Texto para leitura:

::::

Minha avó é uma pessoa sábia, do tipo que as panelas têm de ser límpidas como espelhos. Você tem que se ver nelas. Panos de pratos organizados por ordem de uso: há os do dia a dia e os especiais, para dias em que recebemos visitas.

Um dia, levei para ela uma reportagem que falava sobre os problemas causados por panelas que eram escovadas com palha de aço. Ela vira pra mim e diz: estou com quase 90 anos e não tenho nenhum problema desses. Sempre foi assim. E vocês estão bem gordinhos e com saúde. Então, pensei que o problema para fome estava resolvido: dá palha de aço para as crianças!

Quando estávamos com tosse, minha avó fazia chá de brasa com açúcar queimado. Quando estávamos com dor de dente, mais uma vez chá. Dor de cabeça: chá. Dor de barriga, piolho, joelho ralado, frieira, conjuntivite, sarampo, catapora, caxumba: mais chá. E quando estávamos sangrando, quase à beira da morte, o que acontecia? Vocês pensaram no chá, não é? Pois é... Aí ela nos levava ao médico. Só assim mesmo: tinha de estar quase morrendo para nos livrarmos do chá.

Ela sempre começa uma frase dizendo que no tempo dela as coisas eram diferentes e que hoje reclamamos de barriga cheia. Outro dia, falei que estava muito cansada para lavar roupa, e ela me deu o maior sermão, dizendo: no meu tempo não havia máquina de lavar.

::::

Descrição da tarefa:
Continue, por favor, o texto sobre a avó a partir do ponto em que ele para. Os itens não têm nenhum papel nesta atividade.

::::

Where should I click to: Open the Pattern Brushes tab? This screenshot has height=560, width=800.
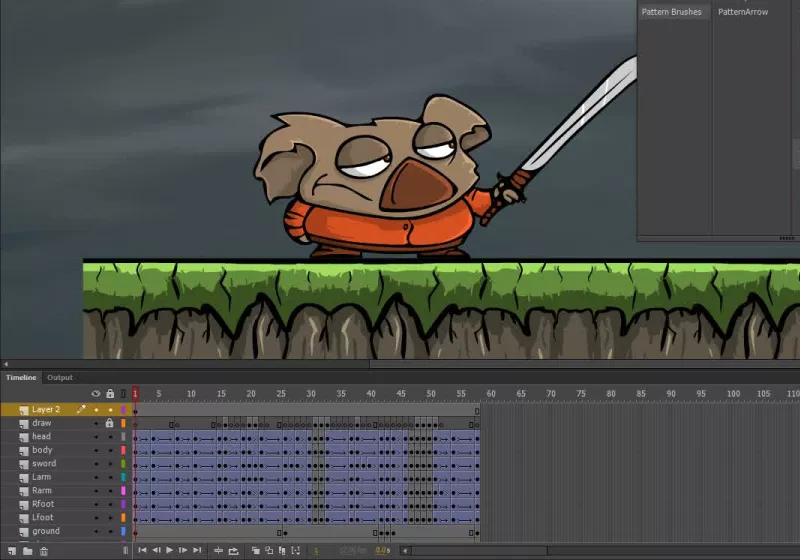(671, 12)
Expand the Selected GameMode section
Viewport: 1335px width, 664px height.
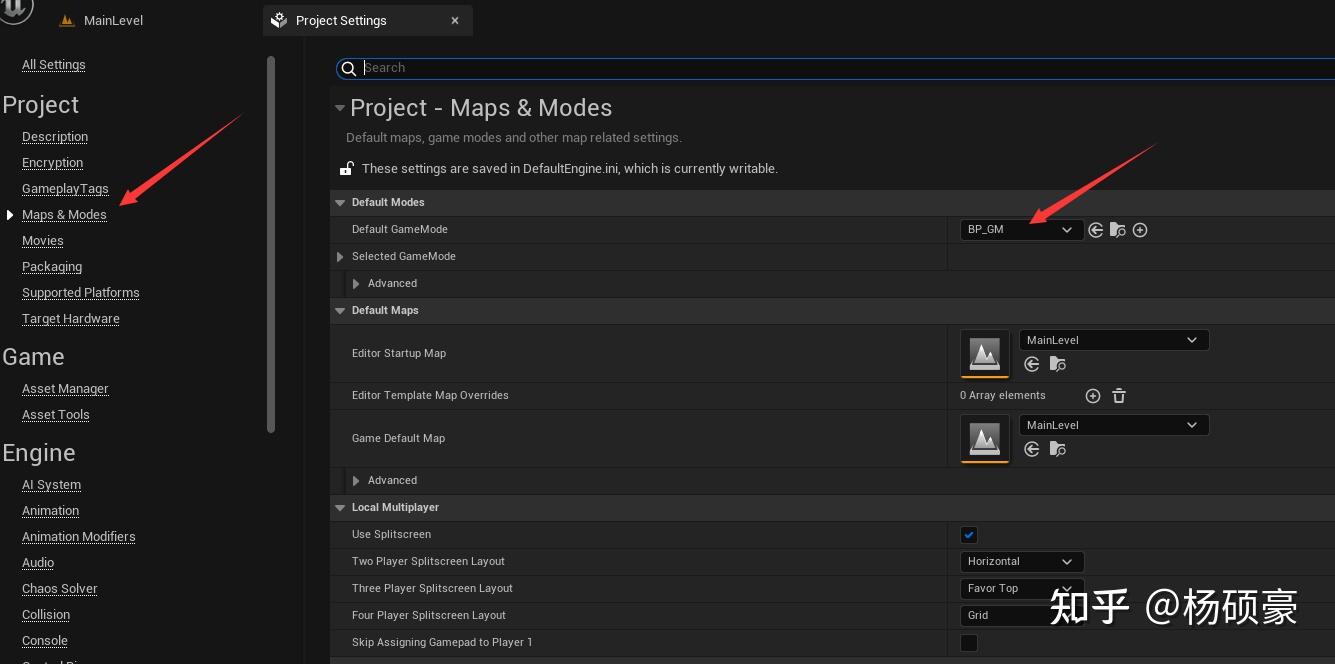(341, 257)
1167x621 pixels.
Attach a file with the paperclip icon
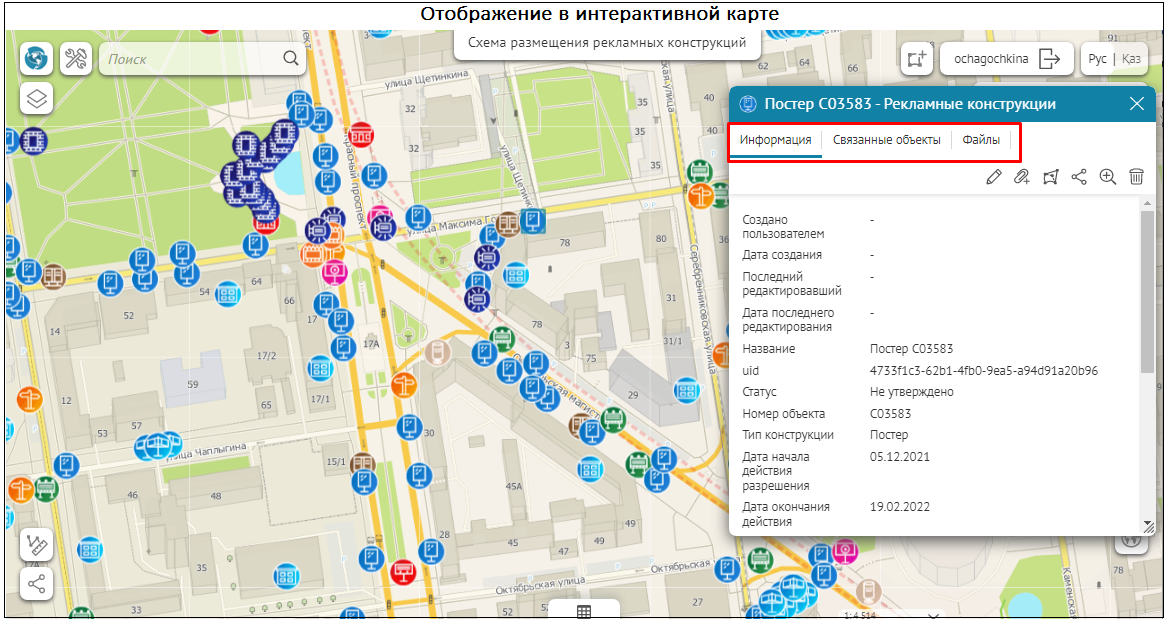pos(1021,177)
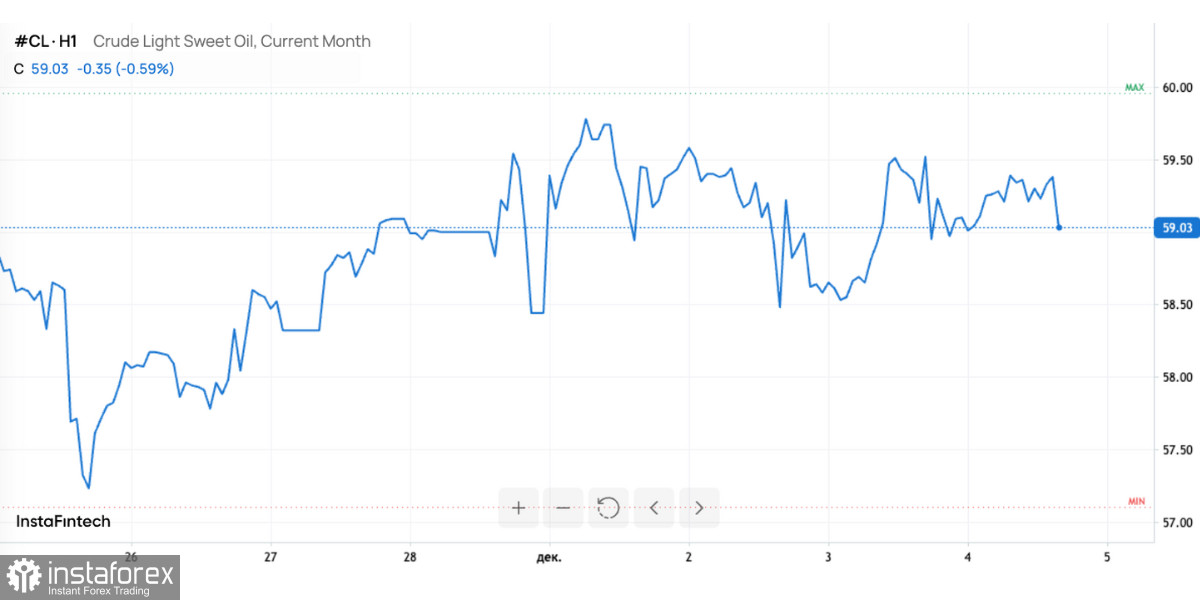Viewport: 1200px width, 600px height.
Task: Click the -0.35 (-0.59%) change value
Action: point(125,69)
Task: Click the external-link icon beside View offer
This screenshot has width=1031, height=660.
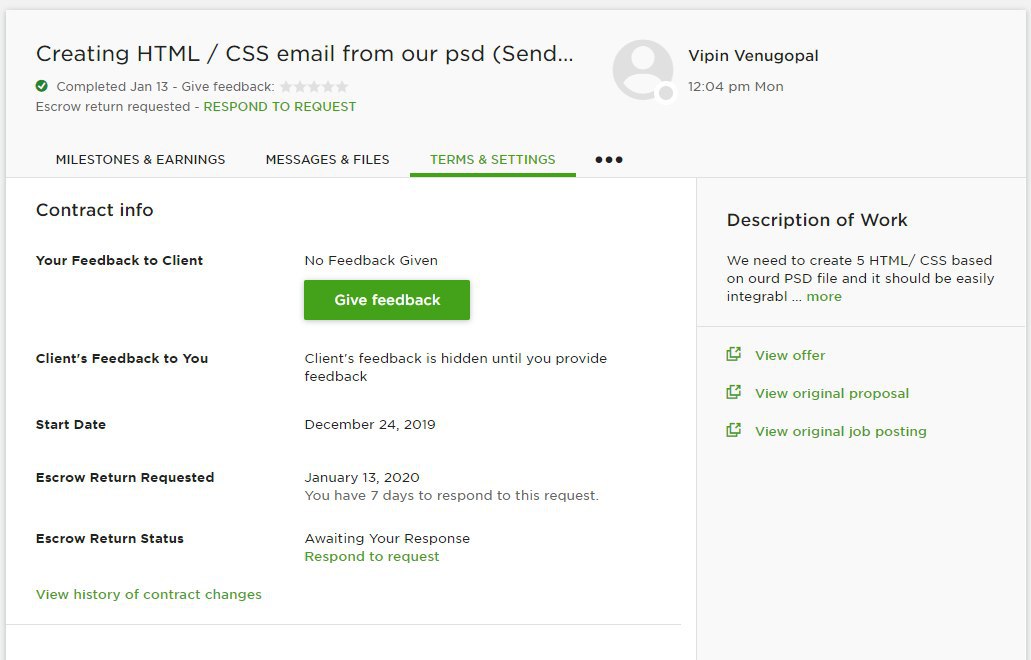Action: pos(733,354)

::::

Sua resposta:
Eu tinha que torcer para ter sol para andar até uma sanga perto de casa, com uma trouxa enorme de roupa suja na cabeça e uma escadinha de crianças em fila agarradas à minha saia. Quando, finalmente, chegava, começava meu tormento, porque eu tinha um olho na roupa e outro nas crianças. Era um tal de esfrega roupa suja aqui, agarra criança pelos cabelos ali...

Tudo para não deixar a pestinha se afogar. E quando me voltava para a roupa, via uma calçola boiando sanga abaixo... E eu olhava pra vizinha - que fazia o mesmo que eu, só tirando a parte das crianças, porque ela não tinha ainda esse fardo para carregar - e gritava: SEGURA QUE É MINHA!

Não teve jeito: escutei toda a narração chorando de tanto rir e fui colocar a roupa na máquina.

Quando ela finaliza a historinha, vejo um sorrisinho em seu rosto saudoso e aquela cara de quem diz: Viu? Não te caiu nem um pedaço...

Sabem com quem aprendi a cozinhar? Isso, isso, isso! Foi com minha avó. Um belo dia, eu com meus 10 anos, estava em casa assistindo a um desenho animado, quando minha avó me chama para me ensinar a fazer arroz. Olha só que coisa mais simples, diz ela, vou pegar uma panela e colocar no fogo, agora um pouco de banha, coloco o arroz, uma pitada de sal, deixo fritar um pouquinho e, por fim, coloco a água, entendeu? Eu faço que sim com a cabeça, ela continua: todos os dias, até você estar pronta para me ajudar na cozinha, eu vou te chamar para me ajudar a fazer o arroz.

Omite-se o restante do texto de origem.